Your assignment: Where a line in the material below has the string "user", please report it.
----- Provided records
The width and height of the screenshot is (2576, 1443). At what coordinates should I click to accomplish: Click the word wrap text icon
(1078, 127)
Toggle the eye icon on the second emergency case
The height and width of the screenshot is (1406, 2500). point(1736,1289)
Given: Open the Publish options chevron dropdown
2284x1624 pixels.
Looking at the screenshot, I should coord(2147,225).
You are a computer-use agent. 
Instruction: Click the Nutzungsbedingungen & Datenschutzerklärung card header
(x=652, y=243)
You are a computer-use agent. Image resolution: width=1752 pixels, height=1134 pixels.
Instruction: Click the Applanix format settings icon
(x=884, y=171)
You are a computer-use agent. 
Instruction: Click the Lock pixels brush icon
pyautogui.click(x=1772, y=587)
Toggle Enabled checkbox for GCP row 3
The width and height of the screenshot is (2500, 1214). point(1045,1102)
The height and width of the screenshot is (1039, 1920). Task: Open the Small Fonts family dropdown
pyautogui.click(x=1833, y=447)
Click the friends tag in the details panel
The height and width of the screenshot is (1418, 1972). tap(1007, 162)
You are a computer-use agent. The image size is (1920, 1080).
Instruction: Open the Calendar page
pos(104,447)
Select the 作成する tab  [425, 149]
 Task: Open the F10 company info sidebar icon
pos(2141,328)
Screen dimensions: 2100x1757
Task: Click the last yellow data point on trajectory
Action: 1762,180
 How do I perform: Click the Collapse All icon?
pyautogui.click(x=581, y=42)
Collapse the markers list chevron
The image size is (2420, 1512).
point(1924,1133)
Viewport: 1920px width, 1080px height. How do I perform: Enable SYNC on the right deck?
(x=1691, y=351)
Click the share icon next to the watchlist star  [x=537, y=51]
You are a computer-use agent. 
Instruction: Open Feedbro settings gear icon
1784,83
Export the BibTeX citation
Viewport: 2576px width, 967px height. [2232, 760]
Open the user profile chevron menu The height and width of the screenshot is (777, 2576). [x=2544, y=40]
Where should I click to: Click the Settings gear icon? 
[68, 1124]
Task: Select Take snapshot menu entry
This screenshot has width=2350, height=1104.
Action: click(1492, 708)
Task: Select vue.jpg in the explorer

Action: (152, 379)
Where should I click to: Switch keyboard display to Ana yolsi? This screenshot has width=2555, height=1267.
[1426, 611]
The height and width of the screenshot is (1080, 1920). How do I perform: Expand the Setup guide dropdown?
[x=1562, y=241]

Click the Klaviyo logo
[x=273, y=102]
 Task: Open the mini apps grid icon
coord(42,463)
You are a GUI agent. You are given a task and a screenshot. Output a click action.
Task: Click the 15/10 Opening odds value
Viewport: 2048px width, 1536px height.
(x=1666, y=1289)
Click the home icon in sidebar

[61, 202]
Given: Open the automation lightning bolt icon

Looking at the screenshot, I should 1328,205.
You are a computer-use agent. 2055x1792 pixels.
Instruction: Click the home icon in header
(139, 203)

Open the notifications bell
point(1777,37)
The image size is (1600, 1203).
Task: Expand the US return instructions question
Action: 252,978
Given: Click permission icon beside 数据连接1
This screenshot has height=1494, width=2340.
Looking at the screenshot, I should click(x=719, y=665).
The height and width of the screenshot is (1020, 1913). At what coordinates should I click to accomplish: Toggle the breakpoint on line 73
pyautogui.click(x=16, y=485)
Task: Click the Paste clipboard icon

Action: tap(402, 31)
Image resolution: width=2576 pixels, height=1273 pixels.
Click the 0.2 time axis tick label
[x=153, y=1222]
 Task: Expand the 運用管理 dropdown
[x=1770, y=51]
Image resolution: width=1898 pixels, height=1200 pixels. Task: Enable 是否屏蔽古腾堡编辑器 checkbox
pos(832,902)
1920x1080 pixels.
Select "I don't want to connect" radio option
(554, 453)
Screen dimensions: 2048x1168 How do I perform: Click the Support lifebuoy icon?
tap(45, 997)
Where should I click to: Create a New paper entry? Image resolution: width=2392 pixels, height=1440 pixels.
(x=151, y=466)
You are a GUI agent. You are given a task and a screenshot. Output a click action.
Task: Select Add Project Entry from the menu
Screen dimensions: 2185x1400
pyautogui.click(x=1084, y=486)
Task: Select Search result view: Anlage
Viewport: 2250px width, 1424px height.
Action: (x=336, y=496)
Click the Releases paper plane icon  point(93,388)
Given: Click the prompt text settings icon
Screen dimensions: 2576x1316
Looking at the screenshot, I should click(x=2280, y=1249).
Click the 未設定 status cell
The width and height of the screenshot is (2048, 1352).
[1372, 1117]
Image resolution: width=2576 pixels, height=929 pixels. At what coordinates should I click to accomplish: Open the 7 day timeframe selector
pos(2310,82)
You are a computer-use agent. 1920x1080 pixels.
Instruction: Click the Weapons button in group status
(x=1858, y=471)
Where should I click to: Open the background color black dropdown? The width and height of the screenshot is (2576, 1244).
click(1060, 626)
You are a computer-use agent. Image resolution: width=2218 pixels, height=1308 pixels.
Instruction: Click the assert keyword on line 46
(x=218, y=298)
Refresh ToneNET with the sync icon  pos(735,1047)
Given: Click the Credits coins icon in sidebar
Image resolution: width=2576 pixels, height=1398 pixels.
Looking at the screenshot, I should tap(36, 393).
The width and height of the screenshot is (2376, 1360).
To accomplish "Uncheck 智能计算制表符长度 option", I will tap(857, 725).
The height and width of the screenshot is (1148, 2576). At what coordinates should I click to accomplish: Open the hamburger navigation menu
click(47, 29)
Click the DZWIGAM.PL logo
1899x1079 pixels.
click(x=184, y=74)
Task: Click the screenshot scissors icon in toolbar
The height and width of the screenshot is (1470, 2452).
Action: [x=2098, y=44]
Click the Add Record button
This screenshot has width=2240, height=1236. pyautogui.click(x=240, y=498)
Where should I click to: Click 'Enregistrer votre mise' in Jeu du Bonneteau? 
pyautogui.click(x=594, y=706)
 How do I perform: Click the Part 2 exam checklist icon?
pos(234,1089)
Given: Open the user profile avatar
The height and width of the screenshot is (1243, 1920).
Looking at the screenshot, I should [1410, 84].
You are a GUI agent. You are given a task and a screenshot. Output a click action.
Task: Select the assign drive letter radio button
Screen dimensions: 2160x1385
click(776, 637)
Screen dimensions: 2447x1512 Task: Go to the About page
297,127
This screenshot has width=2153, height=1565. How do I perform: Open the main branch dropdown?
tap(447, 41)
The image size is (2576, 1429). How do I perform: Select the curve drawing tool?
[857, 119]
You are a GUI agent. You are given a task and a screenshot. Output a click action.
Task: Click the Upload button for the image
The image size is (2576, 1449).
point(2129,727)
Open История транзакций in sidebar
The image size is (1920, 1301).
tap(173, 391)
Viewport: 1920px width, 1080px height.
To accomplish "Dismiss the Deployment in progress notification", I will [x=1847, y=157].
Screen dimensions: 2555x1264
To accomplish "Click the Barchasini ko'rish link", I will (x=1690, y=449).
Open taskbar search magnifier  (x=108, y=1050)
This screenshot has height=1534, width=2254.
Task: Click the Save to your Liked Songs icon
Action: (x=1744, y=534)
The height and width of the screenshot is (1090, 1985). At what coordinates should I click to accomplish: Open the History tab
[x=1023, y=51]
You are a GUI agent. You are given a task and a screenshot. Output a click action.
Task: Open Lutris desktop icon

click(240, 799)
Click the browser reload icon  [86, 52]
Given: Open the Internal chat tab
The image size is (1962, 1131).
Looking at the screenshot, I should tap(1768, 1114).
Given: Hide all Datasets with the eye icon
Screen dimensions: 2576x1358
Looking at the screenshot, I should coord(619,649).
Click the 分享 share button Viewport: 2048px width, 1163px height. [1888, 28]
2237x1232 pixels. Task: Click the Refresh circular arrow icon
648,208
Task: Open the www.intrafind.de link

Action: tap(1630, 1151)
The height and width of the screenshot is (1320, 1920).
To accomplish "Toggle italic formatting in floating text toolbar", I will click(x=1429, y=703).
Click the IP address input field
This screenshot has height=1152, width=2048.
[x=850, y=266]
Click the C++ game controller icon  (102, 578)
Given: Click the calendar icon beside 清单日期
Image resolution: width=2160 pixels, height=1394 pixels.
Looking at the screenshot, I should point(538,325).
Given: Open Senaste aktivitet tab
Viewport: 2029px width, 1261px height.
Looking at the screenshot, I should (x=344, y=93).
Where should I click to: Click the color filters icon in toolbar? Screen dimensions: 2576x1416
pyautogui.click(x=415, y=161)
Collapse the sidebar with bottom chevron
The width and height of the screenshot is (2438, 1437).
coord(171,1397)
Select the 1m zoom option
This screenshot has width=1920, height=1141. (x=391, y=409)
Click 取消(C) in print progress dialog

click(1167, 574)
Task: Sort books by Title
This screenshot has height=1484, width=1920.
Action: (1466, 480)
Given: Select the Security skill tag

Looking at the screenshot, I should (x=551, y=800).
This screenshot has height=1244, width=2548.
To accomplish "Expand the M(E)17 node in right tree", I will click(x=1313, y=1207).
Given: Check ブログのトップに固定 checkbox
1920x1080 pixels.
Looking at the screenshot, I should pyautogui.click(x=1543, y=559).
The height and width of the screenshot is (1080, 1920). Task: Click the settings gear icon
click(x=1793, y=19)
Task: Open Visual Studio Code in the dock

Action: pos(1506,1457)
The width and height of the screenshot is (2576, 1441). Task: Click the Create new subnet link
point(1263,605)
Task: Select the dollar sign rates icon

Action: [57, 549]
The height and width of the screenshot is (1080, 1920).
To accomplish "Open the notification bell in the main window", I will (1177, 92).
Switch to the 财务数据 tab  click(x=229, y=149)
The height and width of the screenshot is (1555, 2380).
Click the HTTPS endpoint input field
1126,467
----------
Written reply:
Open the user profile chevron menu The height and width of the screenshot is (777, 2576). [x=2544, y=40]
Given: Open the user profile avatar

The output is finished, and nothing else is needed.